KPI Nr. 3: Nacharbeitsquote
Die Nacharbeitsquote misst den Prozentsatz der Fertigungsauftraege, die irgendeine Form von Nachbearbeitung erfordern - erneutes Schneiden, Neuwaschung, Neuzusammensetzen einer Isolierglaseinheit oder vollstaendige Neuherstellung - bevor sie an den Kunden geliefert werden koennen.
Warum sie wichtig ist
Nacharbeit ist eine der teuersten Verschwendungsformen in der Glasproduktion, weil sie Verluste potenziert. Ein Stueck Glas, das Nachbearbeitung erfordert, hat bereits Schneidzeit, Handhabungszeit, Waschzeit und in einigen Faellen Haerte- oder Laminierkosten verbraucht. Die Neuherstellung bedeutet, all diese Kosten erneut zu zahlen - zuzueglich der Kosten fuer das Ersatzglas - waehrend der Produktionsplan wartet oder gestoert wird. Eine Nacharbeitsquote von selbst 3 bis 4 Prozent stellt eine erhebliche und weitgehend unsichtbare Belastung der Rentabilitaet dar.
Benchmark und was die Luecke verursacht
Eine Nacharbeitsquote unter 2 Prozent ist fuer die meisten Glasverarbeitungsbetriebe mit guten Qualitaetskontrollprozessen erreichbar.
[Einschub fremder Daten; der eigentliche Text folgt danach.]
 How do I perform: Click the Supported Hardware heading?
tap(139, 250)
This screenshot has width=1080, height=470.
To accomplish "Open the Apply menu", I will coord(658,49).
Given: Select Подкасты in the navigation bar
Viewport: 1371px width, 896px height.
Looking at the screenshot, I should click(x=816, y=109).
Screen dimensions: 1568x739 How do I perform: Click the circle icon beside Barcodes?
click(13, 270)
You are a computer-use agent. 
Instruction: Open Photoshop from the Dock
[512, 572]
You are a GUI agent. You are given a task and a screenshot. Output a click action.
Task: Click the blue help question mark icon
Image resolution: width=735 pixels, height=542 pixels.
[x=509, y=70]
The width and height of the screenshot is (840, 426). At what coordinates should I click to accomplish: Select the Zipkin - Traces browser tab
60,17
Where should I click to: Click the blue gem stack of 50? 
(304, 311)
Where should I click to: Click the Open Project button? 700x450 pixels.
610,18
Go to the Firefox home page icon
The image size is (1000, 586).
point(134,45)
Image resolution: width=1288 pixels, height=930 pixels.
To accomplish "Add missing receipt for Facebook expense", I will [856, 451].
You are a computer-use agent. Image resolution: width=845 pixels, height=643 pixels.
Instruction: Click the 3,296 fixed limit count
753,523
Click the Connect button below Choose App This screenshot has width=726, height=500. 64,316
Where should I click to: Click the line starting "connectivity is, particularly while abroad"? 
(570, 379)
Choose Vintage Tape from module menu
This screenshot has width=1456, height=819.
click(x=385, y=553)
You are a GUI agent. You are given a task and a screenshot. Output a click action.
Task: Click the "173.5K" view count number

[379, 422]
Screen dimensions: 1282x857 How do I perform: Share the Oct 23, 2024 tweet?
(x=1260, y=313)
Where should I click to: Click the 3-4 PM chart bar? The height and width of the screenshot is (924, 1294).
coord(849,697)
Quoten ueber 5 Prozent weisen typischerweise auf systemische Probleme hin: Massfehler durch schlechte Spezifikationsuebermittlung vom Vertrieb zur Produktion, Qualitaetskontrollversagen, die fehlerhafte Materialien durch den Prozess passieren lassen, oder Geraetkalibrierungsprobleme, die wiederkehrende Defekte erzeugen. Die Nacharbeitsquote nach Grundursache zu verfolgen - nicht nur als Gesamtprozentsatz - ermoeglicht gezielte Verbesserungsmassnahmen.
Wie man sie misst
Protokollieren Sie jeden Fertigungsauftrag, der ein Nacharbeitsereignis erzeugt, kategorisiert nach Grund. Gaengige Kategorien umfassen: Massfehler, Oberflaechendefekt, Spezifikationsfehler, Bruch im Prozess und Versiegelungsversagen bei Isolierglaseinheiten. Die Kategorienaufschluesselung ist genauso wichtig wie die Gesamtquote - sie zeigt, ob die Grundursache menschlicher Fehler, Ausruestung, Materialien oder Prozessgestaltung ist.
KPI Nr. 4: Angebotsantwortzeit
Die Angebotsantwortzeit misst die durchschnittliche verstrichene Zeit zwischen dem Eingang einer Kundenanfrage und dem Versand eines vollstaendigen Preisangebots. Sie wird fuer die meisten Glasverarbeitungsbetriebe in Stunden gemessen.
Warum sie wichtig ist
Reaktionsgeschwindigkeit ist ein direktes Wettbewerbsmerkmal im Glasverkauf. Bei Projektglas - wo ein Auftragnehmer oder Entwickler gleichzeitig Preise von mehreren Herstellern einholt - hat der erste glaubwuerdige Preis oft einen ueberproportionalen Vorteil. Er signalisiert Kompetenz und Reaktionsfaehigkeit, bevor der Kunde andere Informationen ueber Ihr Unternehmen hat. Langsame Kalkulation verliert nicht nur einzelne Auftraege - sie praegt, wie Ihr Unternehmen im Vergleich zu schneller agierenden Wettbewerbern wahrgenommen wird.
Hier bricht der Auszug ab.